• The task:
Print, exactly as they appear in the listing below, the lines from the line with "Task: Expand the Planering menu chevron" to the line with "Task: View Vinay's Bitmoji avatar", with both end lines kept.

• Provided records:
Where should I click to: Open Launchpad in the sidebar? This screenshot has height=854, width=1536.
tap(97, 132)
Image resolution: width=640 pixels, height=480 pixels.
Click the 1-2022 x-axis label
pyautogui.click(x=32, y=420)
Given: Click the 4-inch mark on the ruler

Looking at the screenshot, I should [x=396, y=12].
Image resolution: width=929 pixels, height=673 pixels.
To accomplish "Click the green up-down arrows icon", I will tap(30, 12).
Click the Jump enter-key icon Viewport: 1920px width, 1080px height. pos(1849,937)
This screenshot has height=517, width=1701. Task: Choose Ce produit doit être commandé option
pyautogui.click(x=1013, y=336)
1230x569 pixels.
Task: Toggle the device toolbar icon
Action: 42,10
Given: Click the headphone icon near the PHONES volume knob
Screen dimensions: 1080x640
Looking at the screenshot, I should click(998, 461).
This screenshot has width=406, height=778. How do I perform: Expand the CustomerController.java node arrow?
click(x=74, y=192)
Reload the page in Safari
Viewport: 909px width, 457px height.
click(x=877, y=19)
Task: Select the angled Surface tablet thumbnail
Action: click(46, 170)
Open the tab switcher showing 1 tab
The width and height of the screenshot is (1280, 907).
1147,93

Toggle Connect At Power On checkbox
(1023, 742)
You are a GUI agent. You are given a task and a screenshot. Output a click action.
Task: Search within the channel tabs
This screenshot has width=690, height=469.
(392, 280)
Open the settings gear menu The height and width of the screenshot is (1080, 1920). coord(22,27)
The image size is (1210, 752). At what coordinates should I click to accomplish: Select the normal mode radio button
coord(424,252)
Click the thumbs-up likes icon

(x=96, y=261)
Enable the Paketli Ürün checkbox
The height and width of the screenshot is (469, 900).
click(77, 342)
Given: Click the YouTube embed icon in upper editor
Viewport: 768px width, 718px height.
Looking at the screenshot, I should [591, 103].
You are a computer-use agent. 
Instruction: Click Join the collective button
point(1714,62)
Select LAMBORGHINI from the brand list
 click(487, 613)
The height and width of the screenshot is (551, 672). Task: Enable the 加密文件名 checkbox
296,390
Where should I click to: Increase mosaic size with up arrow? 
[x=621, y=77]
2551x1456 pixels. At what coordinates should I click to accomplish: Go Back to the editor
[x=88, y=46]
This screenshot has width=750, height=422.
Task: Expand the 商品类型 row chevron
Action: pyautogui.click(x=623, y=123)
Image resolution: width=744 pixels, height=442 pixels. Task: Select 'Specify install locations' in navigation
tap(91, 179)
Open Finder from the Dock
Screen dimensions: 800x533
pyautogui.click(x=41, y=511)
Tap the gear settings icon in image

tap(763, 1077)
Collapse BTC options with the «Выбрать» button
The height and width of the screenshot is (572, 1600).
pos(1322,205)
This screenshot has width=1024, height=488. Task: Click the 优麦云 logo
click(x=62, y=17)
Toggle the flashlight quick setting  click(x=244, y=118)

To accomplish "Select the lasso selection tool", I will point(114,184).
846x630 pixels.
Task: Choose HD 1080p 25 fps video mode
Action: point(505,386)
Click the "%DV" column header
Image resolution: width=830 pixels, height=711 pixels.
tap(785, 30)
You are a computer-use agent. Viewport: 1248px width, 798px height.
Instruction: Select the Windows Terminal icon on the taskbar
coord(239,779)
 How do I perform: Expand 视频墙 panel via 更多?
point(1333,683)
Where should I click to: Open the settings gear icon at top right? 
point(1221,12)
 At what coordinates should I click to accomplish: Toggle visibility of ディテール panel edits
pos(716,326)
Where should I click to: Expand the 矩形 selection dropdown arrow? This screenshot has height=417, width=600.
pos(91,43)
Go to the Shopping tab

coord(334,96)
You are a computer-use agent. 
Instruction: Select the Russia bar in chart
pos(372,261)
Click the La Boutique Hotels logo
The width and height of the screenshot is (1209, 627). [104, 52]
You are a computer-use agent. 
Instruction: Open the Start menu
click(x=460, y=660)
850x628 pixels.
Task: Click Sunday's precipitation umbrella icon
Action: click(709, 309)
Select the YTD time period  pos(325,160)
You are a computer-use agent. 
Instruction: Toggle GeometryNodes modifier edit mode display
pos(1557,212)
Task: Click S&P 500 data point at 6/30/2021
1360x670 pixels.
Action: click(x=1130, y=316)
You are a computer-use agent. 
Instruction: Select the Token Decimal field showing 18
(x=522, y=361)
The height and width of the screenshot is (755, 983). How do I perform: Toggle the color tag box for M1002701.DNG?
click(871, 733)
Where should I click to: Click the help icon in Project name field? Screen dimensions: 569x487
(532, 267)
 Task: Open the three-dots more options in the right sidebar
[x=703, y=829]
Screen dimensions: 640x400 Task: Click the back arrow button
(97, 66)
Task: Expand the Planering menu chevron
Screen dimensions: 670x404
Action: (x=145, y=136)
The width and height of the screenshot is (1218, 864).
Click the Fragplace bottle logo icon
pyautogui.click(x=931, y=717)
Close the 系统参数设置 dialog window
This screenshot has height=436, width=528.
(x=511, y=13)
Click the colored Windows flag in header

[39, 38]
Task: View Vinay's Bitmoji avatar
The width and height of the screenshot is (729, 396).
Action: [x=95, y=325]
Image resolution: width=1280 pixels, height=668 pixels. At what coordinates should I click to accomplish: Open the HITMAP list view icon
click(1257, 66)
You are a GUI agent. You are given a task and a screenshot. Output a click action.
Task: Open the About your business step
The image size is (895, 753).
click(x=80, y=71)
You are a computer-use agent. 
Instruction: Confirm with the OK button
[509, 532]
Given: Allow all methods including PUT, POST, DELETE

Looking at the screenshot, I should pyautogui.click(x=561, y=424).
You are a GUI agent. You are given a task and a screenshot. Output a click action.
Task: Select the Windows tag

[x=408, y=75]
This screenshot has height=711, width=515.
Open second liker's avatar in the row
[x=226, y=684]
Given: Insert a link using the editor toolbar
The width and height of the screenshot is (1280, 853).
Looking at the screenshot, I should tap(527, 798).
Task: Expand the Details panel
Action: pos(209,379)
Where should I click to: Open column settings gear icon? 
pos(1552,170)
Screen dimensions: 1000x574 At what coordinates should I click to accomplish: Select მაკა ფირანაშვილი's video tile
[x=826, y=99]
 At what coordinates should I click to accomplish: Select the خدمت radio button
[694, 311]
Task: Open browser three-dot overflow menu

• Exercise answer:
Task: Expand the Planering menu chevron
Screen dimensions: 670x404
Action: (x=145, y=136)
The width and height of the screenshot is (1218, 864).
Click the Fragplace bottle logo icon
pyautogui.click(x=931, y=717)
Close the 系统参数设置 dialog window
This screenshot has height=436, width=528.
(x=511, y=13)
Click the colored Windows flag in header

[39, 38]
Task: View Vinay's Bitmoji avatar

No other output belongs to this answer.